▸ Work instruction:
Print, exactly as written, every line from the first line of the records below through the line containing "Given: Expand the shapes gallery more arrow", and nothing further.

▸ Records provided:

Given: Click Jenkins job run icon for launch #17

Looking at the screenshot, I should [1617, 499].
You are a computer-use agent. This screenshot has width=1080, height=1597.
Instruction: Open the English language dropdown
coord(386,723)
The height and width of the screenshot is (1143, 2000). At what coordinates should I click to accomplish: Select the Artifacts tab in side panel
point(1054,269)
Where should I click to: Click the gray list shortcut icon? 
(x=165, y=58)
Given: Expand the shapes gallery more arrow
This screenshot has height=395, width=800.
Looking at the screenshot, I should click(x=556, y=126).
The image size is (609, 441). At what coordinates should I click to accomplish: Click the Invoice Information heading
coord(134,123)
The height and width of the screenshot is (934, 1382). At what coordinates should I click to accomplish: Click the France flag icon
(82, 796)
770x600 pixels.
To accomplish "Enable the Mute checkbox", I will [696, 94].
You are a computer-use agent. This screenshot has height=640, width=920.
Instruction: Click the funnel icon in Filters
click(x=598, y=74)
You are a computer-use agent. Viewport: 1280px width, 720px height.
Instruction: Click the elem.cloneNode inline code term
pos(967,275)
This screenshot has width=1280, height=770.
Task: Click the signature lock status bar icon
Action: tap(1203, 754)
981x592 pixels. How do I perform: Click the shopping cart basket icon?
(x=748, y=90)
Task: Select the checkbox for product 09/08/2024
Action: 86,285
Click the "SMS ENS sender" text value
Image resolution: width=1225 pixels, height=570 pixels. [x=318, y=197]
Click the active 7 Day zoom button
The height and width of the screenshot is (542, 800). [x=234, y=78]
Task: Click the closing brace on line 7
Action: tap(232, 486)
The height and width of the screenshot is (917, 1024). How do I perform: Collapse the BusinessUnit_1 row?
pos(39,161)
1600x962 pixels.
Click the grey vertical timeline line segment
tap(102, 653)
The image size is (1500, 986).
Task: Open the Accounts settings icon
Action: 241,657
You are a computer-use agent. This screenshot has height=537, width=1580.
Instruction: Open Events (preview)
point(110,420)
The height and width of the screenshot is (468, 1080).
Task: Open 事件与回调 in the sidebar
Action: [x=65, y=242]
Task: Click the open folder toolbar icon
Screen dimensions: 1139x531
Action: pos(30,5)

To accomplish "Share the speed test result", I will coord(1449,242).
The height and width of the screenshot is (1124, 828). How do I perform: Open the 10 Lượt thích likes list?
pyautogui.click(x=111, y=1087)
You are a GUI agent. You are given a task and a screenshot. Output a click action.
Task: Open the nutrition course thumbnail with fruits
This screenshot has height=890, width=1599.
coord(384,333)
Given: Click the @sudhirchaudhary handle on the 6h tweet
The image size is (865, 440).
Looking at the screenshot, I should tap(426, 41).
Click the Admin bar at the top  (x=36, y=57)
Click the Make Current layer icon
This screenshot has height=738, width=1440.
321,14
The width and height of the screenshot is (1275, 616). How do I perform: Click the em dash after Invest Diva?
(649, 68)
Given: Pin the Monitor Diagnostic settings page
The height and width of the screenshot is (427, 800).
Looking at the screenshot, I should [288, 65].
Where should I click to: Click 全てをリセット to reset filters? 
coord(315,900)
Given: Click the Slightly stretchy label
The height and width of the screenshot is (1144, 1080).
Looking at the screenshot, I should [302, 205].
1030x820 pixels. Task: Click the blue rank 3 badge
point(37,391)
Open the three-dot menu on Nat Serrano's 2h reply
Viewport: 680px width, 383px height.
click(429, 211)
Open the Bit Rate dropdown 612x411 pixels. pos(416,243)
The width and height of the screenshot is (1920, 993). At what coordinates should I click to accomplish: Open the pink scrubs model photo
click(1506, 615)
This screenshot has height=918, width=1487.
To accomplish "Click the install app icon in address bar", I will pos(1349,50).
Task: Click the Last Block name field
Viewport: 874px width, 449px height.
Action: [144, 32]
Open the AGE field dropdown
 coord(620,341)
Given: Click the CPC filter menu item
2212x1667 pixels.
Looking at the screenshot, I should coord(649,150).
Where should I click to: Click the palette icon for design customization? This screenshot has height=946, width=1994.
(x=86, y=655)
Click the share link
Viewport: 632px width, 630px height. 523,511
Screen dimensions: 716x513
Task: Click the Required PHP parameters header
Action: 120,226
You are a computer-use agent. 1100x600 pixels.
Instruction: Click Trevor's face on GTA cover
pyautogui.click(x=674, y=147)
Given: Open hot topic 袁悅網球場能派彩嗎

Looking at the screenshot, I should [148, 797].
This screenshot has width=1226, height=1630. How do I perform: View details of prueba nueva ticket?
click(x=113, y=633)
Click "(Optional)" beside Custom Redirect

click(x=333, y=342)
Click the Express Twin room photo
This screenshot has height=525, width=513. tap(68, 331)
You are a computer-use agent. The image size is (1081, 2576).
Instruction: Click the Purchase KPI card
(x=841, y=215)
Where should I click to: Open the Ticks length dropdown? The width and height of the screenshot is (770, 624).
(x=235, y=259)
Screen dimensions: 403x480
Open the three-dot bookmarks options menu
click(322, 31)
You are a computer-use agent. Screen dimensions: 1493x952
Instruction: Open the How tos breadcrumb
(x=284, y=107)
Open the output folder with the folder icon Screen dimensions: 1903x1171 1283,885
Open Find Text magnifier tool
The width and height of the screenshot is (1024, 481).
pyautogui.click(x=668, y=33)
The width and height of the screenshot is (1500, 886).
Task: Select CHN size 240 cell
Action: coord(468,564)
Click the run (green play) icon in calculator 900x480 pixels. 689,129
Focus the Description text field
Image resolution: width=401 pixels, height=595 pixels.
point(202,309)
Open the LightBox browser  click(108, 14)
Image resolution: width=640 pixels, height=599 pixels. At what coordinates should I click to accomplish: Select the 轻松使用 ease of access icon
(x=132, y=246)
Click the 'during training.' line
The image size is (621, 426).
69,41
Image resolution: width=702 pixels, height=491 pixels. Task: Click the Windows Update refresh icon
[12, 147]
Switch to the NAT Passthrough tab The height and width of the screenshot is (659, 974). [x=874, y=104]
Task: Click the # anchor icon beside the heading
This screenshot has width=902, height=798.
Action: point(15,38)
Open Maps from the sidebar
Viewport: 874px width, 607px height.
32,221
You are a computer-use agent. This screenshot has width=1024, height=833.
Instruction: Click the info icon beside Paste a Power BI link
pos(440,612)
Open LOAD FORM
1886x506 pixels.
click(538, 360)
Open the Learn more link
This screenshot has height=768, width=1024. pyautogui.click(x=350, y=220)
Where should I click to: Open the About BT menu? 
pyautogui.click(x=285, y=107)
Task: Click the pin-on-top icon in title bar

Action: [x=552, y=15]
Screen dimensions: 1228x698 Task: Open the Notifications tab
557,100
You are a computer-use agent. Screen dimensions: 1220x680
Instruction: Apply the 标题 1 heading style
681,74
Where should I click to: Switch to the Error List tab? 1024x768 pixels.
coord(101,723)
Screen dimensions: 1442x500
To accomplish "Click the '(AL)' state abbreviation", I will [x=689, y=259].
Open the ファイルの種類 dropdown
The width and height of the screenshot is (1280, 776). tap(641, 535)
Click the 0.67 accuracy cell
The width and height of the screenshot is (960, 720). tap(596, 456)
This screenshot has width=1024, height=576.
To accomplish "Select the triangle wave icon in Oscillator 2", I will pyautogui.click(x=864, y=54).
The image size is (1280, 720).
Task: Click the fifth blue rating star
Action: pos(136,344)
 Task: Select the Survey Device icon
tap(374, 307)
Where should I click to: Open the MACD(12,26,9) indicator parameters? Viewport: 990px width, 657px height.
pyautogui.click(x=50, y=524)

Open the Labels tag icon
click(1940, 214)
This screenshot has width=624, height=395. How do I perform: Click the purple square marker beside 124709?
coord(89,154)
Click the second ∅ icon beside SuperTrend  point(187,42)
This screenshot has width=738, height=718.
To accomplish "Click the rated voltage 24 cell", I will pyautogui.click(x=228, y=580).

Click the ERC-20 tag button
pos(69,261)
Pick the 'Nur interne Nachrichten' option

▸ The completed task:
Given: Click Jenkins job run icon for launch #17

Looking at the screenshot, I should [1617, 499].
You are a computer-use agent. This screenshot has width=1080, height=1597.
Instruction: Open the English language dropdown
coord(386,723)
The height and width of the screenshot is (1143, 2000). At what coordinates should I click to accomplish: Select the Artifacts tab in side panel
point(1054,269)
Where should I click to: Click the gray list shortcut icon? 
(x=165, y=58)
Given: Expand the shapes gallery more arrow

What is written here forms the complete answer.